Home loans is another obligation you need to consider before you dive in with your application. It is crucial to think about the penalties, subsidies, fixed or floating interest rates, loan term, lock-in period, and other loan package offers.
But before anything else, here are things to look at before applying for a home loan.
- The Pros and Cons of Fixed and Floating Rate
A fixed rate indeed comes with a larger interest rate, but you’ll receive constant interest rate charges monthly. You can budget your home loan payment ahead of time.
On the other hand, when you go with the floating rate, the interest might be lower, but no one knows what will happen in the future. No one can predict whether the interest rate might go up or down.
- Your Home Loan Term
Of course, before applying, you should know whether you are capable of paying the full amount in 10 to 35 years. When you choose a longer-term, you will pay a lesser amount monthly, but you will pay higher total interest rates in several years of payment.
The bank will consider your age before accepting your application. The typical loan term is 15 years. So, if you are ahead 50, there would be a high possibility of your loan getting rejected.
- Other Home Loan Payments
When buying a property, you also need to pay for the legal, fire insurance, and valuation fees.
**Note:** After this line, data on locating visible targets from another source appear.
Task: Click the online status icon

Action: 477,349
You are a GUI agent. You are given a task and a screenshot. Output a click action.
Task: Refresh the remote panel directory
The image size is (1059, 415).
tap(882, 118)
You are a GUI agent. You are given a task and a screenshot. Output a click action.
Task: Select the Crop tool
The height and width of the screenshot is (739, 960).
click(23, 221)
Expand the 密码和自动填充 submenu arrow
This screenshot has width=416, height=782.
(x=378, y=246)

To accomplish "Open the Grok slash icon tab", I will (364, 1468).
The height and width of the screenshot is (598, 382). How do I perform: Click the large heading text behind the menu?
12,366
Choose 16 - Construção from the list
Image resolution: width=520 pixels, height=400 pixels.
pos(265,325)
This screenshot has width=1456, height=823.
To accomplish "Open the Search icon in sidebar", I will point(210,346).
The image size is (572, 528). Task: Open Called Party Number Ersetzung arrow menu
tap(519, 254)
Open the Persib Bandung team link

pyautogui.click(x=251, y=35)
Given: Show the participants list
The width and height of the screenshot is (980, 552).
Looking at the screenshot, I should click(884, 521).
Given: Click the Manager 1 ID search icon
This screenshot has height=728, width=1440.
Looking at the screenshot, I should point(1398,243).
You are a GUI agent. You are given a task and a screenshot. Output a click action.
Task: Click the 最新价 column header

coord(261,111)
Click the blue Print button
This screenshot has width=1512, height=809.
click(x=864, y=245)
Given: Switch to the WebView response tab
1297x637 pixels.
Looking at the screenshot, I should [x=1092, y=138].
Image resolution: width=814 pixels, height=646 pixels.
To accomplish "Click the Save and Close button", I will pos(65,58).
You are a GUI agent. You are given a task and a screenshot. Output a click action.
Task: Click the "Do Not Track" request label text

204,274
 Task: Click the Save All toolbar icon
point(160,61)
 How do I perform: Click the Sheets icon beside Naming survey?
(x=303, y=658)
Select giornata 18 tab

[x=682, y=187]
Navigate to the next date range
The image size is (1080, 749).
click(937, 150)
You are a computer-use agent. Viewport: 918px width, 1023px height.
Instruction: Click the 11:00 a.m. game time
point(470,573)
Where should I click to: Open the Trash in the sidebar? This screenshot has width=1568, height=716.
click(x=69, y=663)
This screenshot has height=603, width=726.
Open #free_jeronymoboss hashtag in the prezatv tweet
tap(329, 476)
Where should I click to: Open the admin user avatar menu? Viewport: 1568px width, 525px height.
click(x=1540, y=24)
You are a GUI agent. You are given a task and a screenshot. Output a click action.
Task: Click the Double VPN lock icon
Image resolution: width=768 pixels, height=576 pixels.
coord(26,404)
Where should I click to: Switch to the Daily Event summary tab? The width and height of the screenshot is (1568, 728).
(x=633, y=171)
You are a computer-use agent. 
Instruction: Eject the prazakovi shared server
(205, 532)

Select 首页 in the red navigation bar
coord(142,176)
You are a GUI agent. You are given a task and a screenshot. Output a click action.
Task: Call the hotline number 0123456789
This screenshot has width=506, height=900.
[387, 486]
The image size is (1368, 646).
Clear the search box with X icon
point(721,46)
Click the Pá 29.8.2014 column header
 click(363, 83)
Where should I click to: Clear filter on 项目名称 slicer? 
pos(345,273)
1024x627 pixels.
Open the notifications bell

When it comes to the lock-in period, you are going to decide when you will sell the property based on your observation on when the interest rates will go up. There will be higher interest rates if you choose a shorter lock-in period.
Also, selling the mortgage when you are still in a lock-in period comes with a penalty of 0.75% to 1.5%.
- The Home Loan’s Total Amount
Banks usually loan 75% of the property’s amount for first-time buyers. However, the Total Debt Servicing Ratio (TDSR) and Mortgage Servicing Ratio (MSR) will compute the total ratio of your monthly income and your current debt obligations.
That’s why it is essential to pay as much as you can for your current debt obligations, such as credit card bills, educational loans, car loans, and business loans. The total of your debt should not exceed 60% of your monthly income.
- The Interest Offset and Interest-Only Packages
Banks offer loan packages such as the interest offset feature where they will use the amount of deposit from your bank to cover up with your home loan interests. However, that will only be effective if you have a larger maintaining balance on your account.
Investors who want to minimize the cash outflow might opt with the interest-only packages. With that type of loans, the buyer will only pay the interest amount for a certain period. But the borrower will pay for regular interest rate including the principle loan.